• What to produce: Among the entries below, retype exactly the lines starting with the one with "Close the Select Conditional Format dialog" and going on through the one with "Select the 3-second views metric card", but not the pictures.

• Records shown:
***

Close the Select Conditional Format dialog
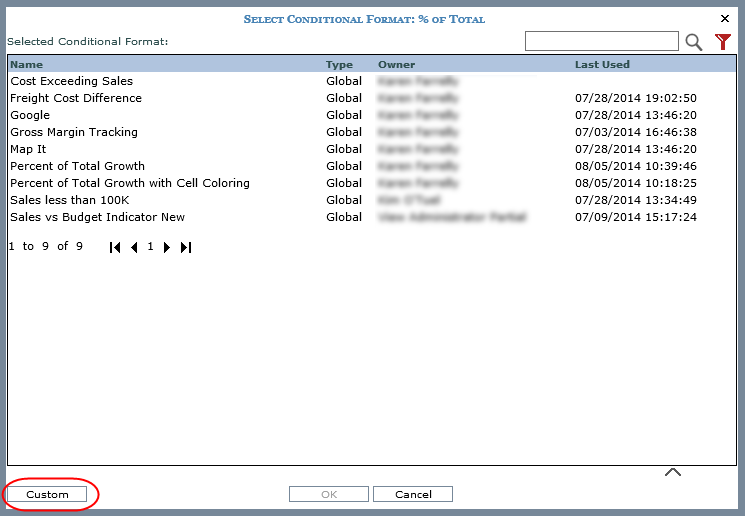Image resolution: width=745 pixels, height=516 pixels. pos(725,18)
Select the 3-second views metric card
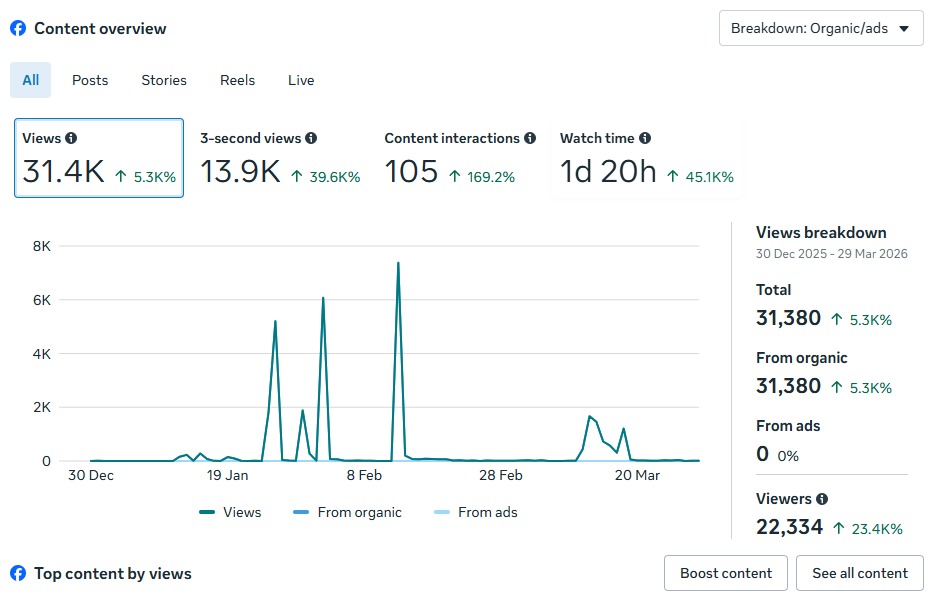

***

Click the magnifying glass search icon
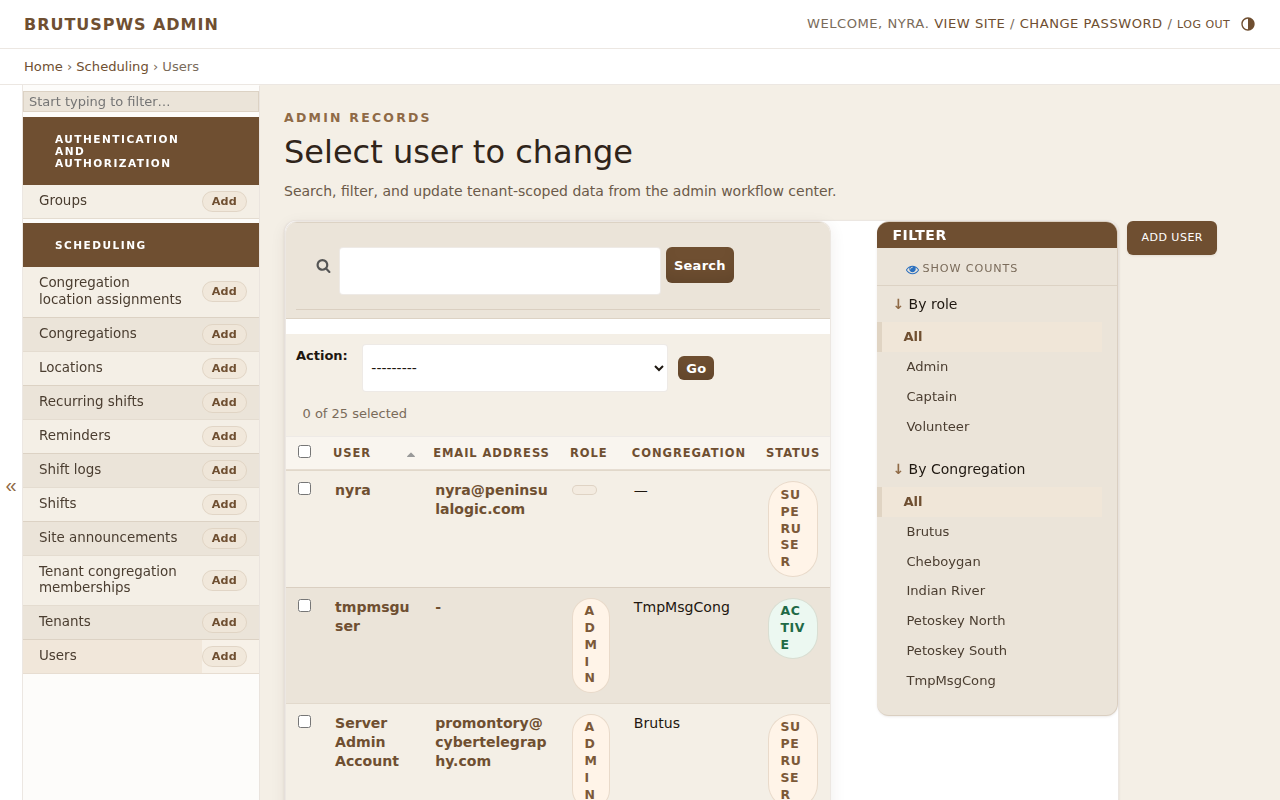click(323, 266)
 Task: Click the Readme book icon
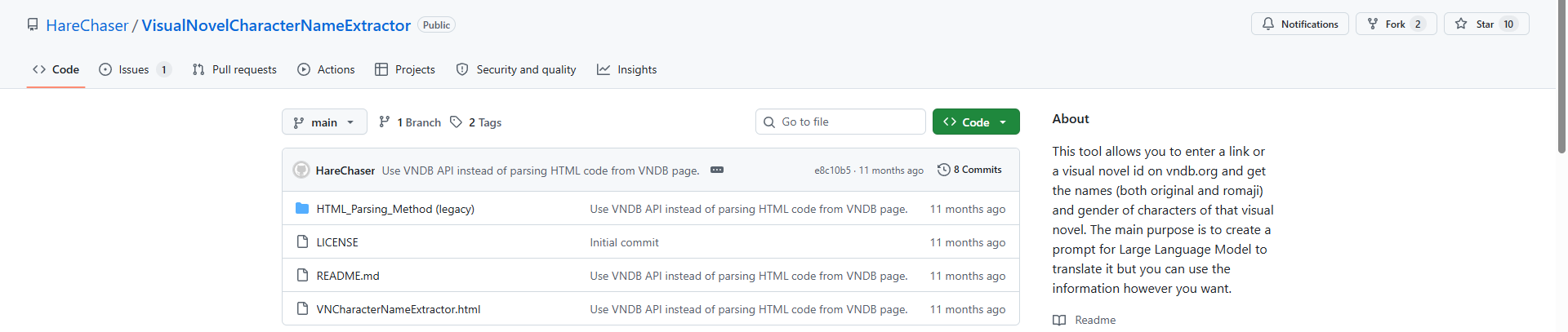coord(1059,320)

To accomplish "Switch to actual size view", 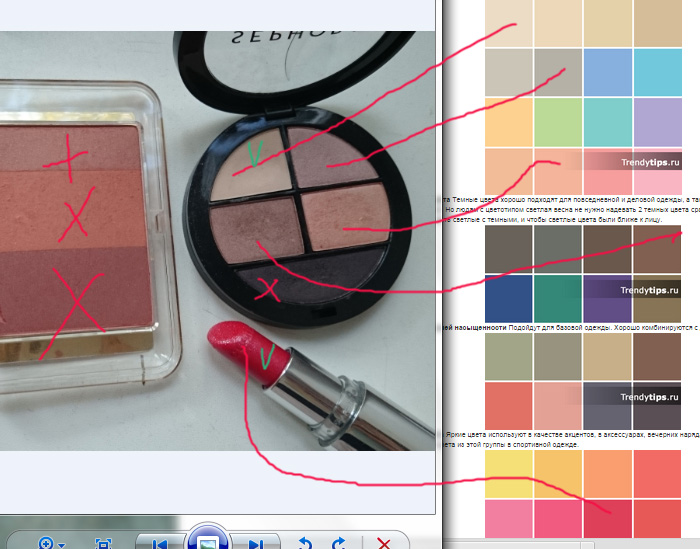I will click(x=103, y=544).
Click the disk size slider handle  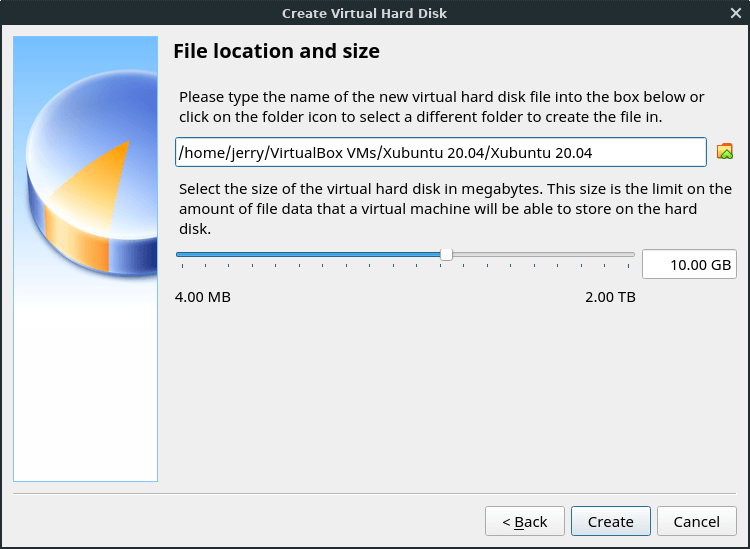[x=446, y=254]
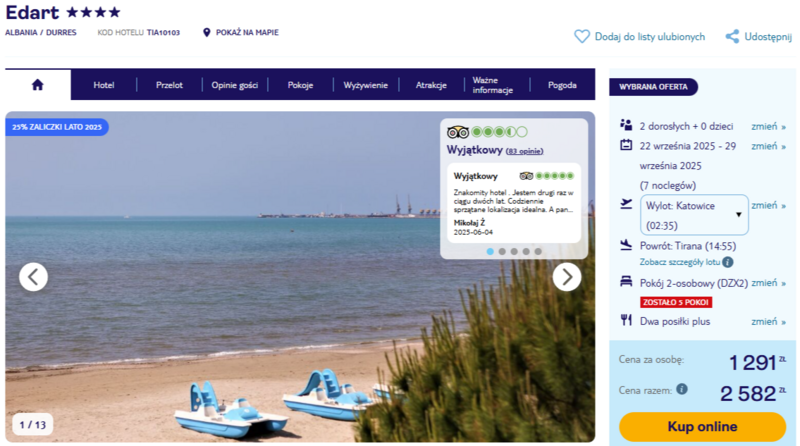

***

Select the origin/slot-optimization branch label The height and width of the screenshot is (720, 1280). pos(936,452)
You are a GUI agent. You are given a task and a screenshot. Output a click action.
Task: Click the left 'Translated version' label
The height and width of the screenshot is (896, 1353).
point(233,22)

***

• Output of the task:
Close the Select Conditional Format dialog
Image resolution: width=745 pixels, height=516 pixels. pos(725,18)
Select the 3-second views metric card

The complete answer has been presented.